If Soriano stays healthy, and he reported to spring training in great shape, one can expect some improvement over last year's numbers. But let's also remember Soriano is 35 years old.
Soriano seems comfortable working with hitting coach Rudy Jaramillo (with whom he worked successfully in Texas), and if Jaramillo can get Soriano to use the opposite field a little more, the batting average and on-base percentage might improve.
Realistically, if the Cubs can get 30-35 home runs from Soriano, they'll be doing well enough.
Although Soriano says his legs are in great shape, don't expect a lot in the way of stolen bases.
The Cubs don't need that from Soriano anyway. Since he hit 46 homers and stole 41 bases for the Nationals in 2006, Soriano's stolen-base totals with the Cubs have been 19, 19, 9 and 5.
Soriano is not suited for the defensive side of the ball, but the Cubs have to play him somewhere.
So left field it is.
Manager Mike Quade, who worked with the outfielders before taking over as manager last August, provided some observations about Soriano recently, given criticism that Soriano wants no part of Wrigley Field's brick wall in left.
"I never thought he was afraid of the wall," Quade said in Arizona. "It's just getting comfortable and understanding judgment of the warning track. This guy didn't grow up playing the outfield."
The rest of it:
In four years as a Cub, Soriano has a hitting line of .271/.327/.505 for an OPS of .832. His 106 home runs during that time are tops on the team, ahead of Aramis Ramirez (93) and now-ex-Cub Derrek Lee (93).
The other day in Arizona, Soriano declared: "This is my best spring training so far in my five years with the Cubs. This year, I don't have to worry about getting healthy."

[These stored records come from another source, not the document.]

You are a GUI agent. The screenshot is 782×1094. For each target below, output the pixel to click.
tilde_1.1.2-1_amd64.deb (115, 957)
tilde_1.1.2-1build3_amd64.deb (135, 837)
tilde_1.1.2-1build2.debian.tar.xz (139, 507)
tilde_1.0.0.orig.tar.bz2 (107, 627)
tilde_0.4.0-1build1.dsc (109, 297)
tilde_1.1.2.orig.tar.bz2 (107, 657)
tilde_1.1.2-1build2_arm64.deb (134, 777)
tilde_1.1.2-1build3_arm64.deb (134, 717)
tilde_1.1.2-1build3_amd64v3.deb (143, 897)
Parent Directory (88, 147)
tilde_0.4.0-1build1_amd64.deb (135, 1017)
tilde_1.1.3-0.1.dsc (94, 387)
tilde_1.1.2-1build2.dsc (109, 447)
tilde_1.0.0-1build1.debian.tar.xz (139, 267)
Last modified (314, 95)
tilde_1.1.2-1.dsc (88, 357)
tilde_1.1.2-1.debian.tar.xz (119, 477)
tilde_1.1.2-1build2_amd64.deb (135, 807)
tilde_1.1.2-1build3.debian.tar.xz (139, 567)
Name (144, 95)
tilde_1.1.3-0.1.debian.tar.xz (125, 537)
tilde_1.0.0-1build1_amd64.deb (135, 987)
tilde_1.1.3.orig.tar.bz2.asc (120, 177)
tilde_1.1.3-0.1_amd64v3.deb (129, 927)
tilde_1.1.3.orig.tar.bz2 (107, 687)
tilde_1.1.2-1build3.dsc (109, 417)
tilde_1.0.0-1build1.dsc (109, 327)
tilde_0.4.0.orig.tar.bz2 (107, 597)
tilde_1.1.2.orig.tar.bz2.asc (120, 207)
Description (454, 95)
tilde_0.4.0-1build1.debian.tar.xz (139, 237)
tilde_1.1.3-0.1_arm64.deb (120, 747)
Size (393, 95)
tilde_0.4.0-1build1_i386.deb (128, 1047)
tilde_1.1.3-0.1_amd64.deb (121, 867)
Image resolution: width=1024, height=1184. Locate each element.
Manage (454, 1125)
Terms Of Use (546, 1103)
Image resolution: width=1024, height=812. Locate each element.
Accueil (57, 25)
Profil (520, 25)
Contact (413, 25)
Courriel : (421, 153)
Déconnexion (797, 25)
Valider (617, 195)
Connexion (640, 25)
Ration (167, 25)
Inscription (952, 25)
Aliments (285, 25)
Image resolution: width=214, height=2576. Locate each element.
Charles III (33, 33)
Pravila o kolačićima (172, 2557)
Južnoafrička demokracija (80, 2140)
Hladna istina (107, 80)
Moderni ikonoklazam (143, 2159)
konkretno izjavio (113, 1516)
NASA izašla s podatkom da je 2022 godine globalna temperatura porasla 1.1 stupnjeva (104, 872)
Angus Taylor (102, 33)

The authors of Baseball Prospectus sum up Soriano's four years in Chicago in the 2011 edition of the book: "He has managed, in that time, to become perhaps the ultimate example of Cubbiedom. When initially introduced, he was reputed to be able to do all sorts of things, like run or play center and be a superstar. Now he's reduced to scaring people when he tries anything on the bases or afield, and his brand of walkless power boils down to very pedestrian production for a left fielder.
"His OBP against right-handers has slipped every year in his Cubs stint, dipping below .300 last season. Considering he has four years to go, you might wonder if the voters shouldn't have asked for an initiative to recall left fielders as well as governors last November."